--- start of SOURCE TEXT ---
They were a lot more than Khurrana's parents. They had a life of their own, an arc of their own, and most crucially, a romance of their own. Rao was a ticket collector, but the poet in his heart was always alive, and he revelled in reciting his poems to his wife. Soon, Gupta is shown to be pregnant, and the entire Kaushik family is shocked, but the audience cannot stop laughing.
Badhaai Ho was also a reflection of how sex should never be bogged down by two people's age. Romance is beyond societal opinions and stigmas. Akin to those Hrishikesh Mukherjee family comedies, the humour in Sharma's film aroused out of panic and pandemonium, never resorting to innuendos and inanity. The narrative was at a razor-sharp edge, and the film could have fallen on either side had it not been for Rao and Gupta's fearless performances.
Both actors have been a relevant part of Hindi cinema for years, but they finally chanced upon two delightful characters they could sink their teeth into. For the first time since Baghban, we rooted more for the parents than their children, who were the heroes of the story. This was Gupta and Rao's reinvention. And then, there was the always eccentric but exciting Surekha Sikri, who played Gupta's mother-in-law. She was cantankerous and perpetually nagging about her daughter-in-law's irresponsibilities but was also aware of the sacrifices she made for the family. Sikri, from the first scene to the last, was a complete hoot.
Khurrana played a Delhi boy again, and it may be one of his career's best choices but it's surely not one of his best performances. He, like many of us, is a witness to his mother's pregnancy and has a tough time accepting this bitter truth. And as the story progresses, he transforms into a supportive son, finally realising what the film wanted to convey.
--- end of SOURCE TEXT ---
--- start of INPUT FOR THIS TASK ---
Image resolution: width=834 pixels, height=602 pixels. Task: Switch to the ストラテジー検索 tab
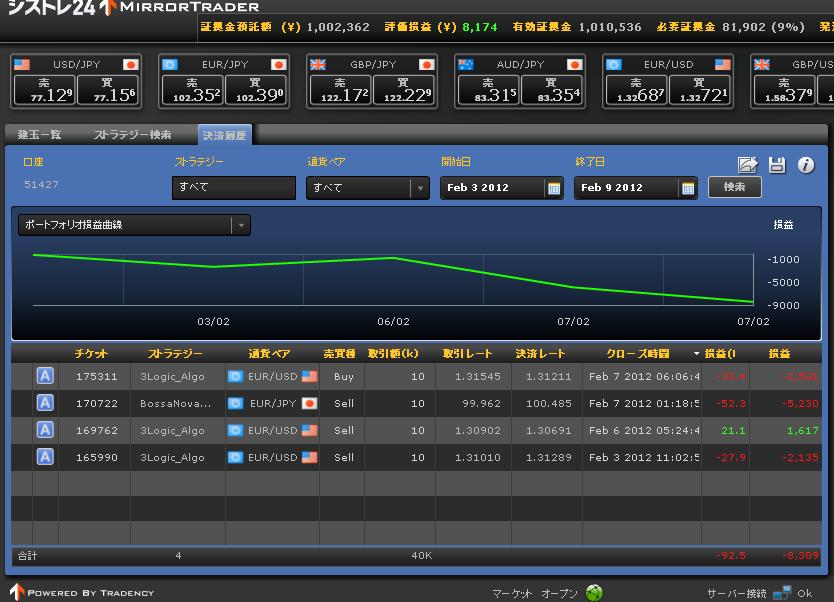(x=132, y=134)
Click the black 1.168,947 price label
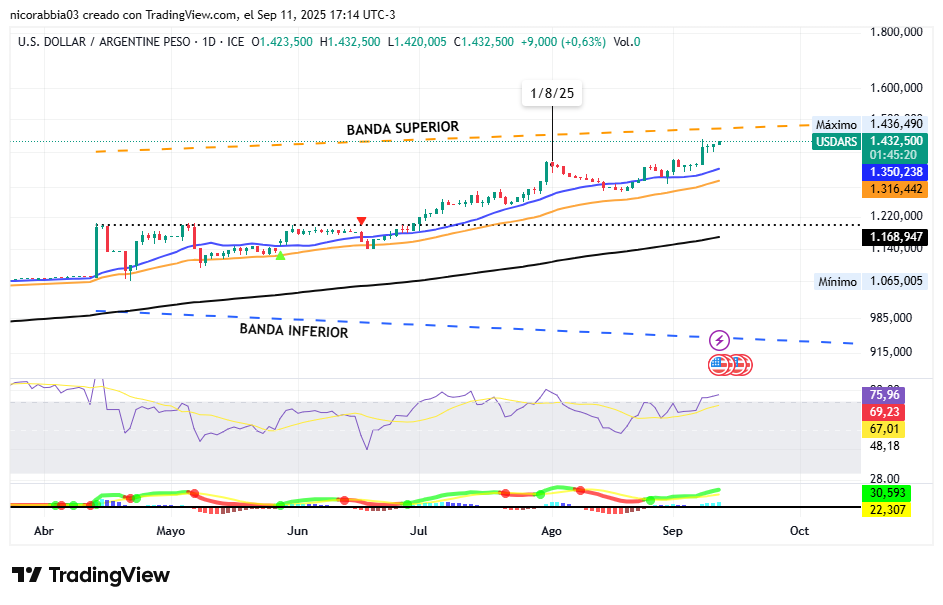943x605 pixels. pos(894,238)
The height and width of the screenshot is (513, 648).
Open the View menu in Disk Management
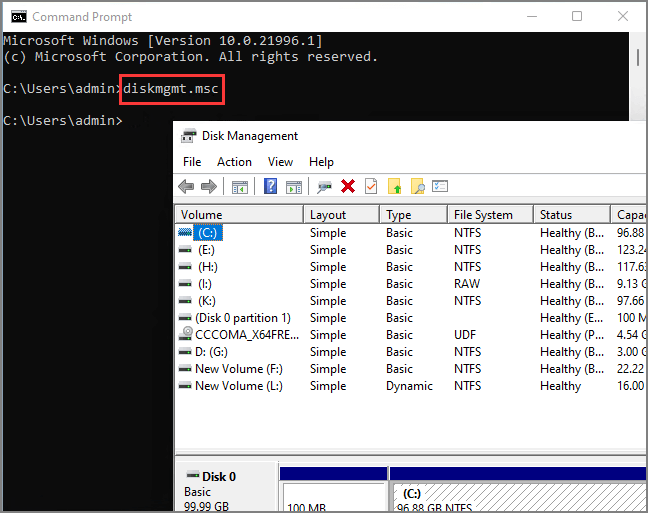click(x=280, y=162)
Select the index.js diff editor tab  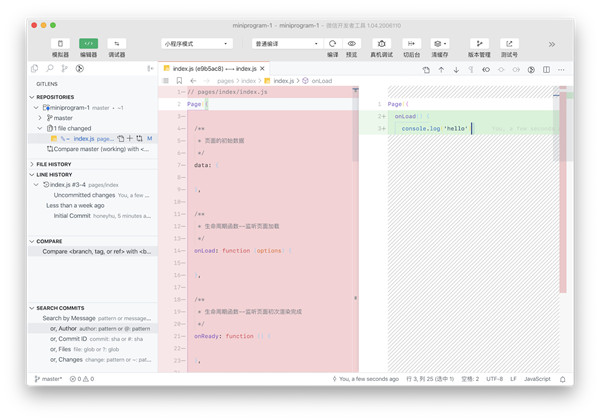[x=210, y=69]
--- end of INPUT FOR THIS TASK ---
--- start of INPUT FOR THIS TASK ---
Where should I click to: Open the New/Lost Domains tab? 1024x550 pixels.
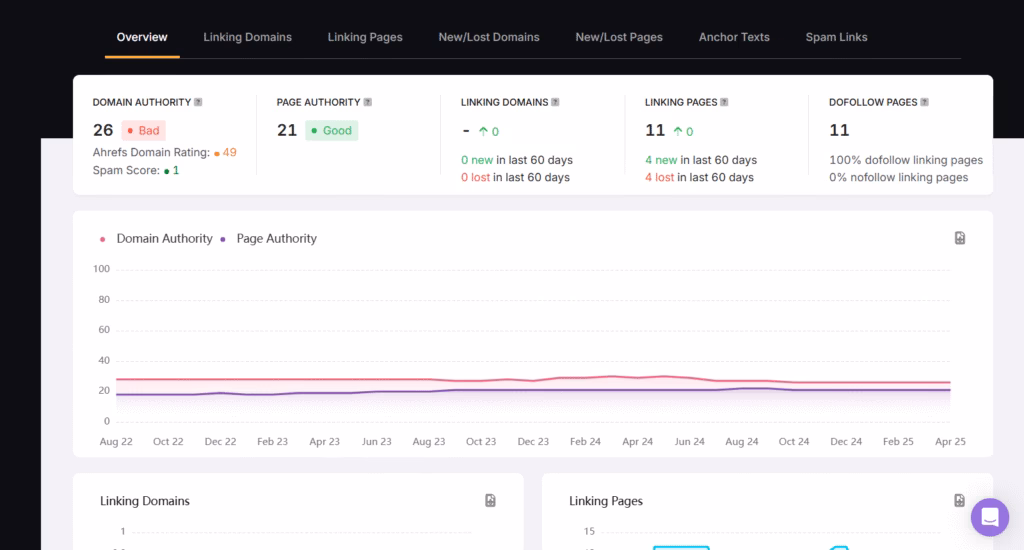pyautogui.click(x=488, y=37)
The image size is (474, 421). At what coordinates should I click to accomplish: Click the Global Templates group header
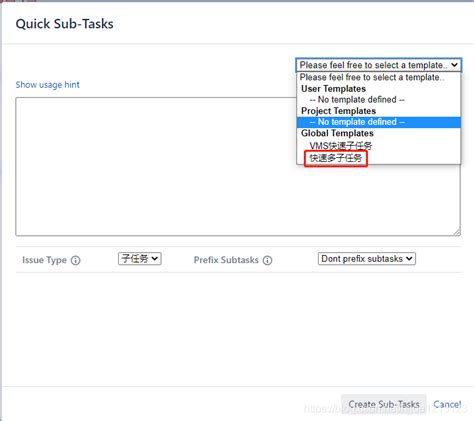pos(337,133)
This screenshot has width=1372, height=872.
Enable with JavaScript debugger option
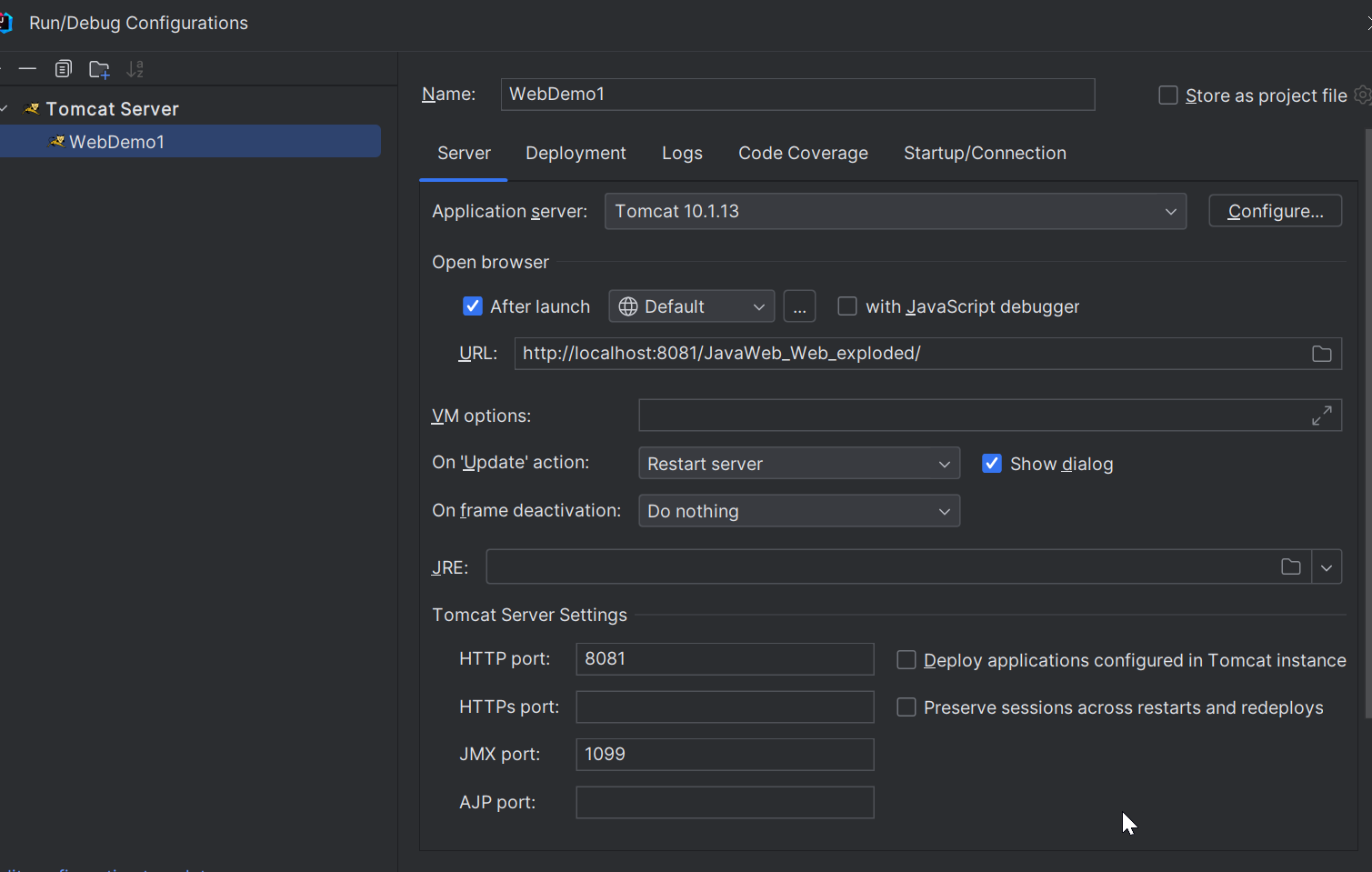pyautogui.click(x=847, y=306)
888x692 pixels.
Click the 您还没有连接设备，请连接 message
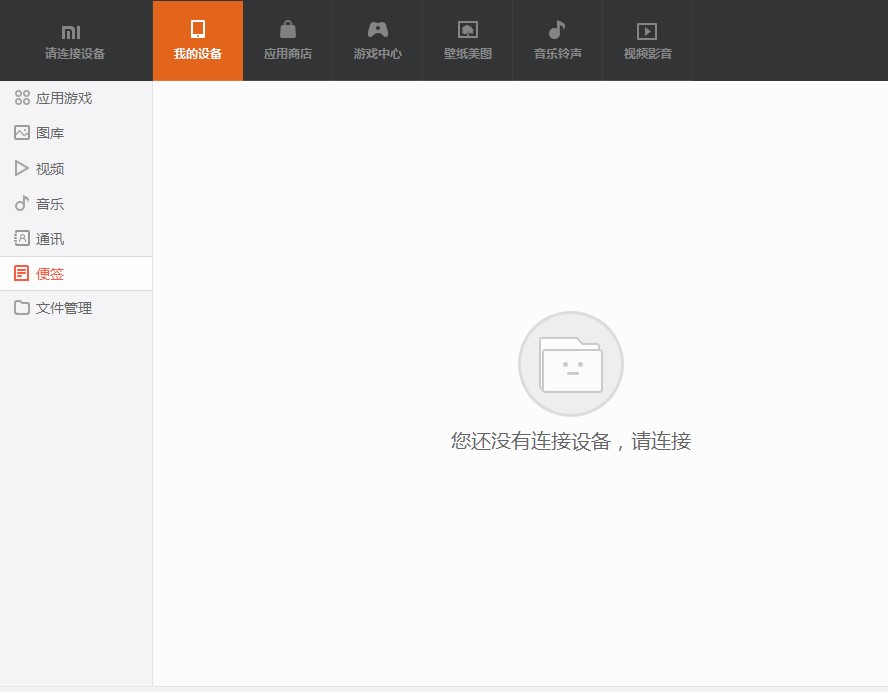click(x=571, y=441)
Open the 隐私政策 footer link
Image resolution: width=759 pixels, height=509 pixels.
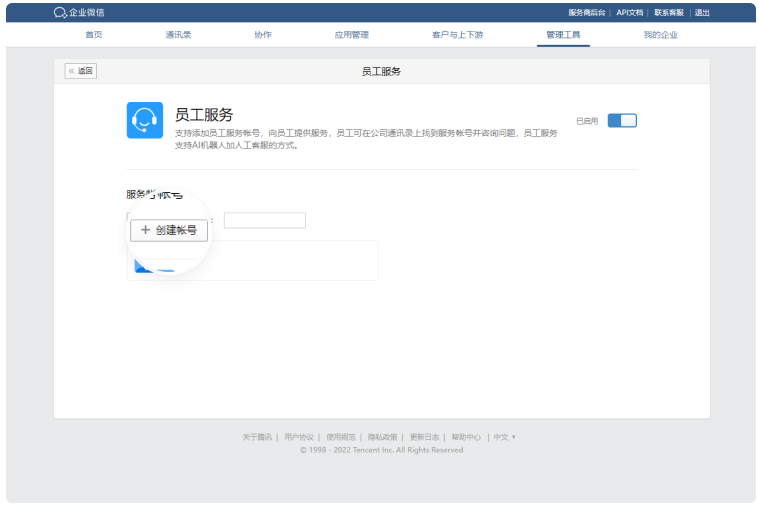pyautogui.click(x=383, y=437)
--- end of INPUT FOR THIS TASK ---
● TO DO
• a. According to the film review, what job did Rao's character hold?
• b. Quote the rows from the line with "Where should I" up to and including the line with "pyautogui.click(x=383, y=437)", leaving out the pictures.

● EXERCISE RESPONSES
• a. He was a ticket collector.

• b.
Where should I click to: Open the New/Lost Domains tab? 1024x550 pixels.
pyautogui.click(x=488, y=37)
The image size is (474, 421). At what coordinates should I click to accomplish: Click the Global Templates group header
pos(337,133)
This screenshot has width=1372, height=872.
Enable with JavaScript debugger option
pyautogui.click(x=847, y=306)
888x692 pixels.
Click the 您还没有连接设备，请连接 message
click(x=571, y=441)
Open the 隐私政策 footer link
Image resolution: width=759 pixels, height=509 pixels.
pyautogui.click(x=383, y=437)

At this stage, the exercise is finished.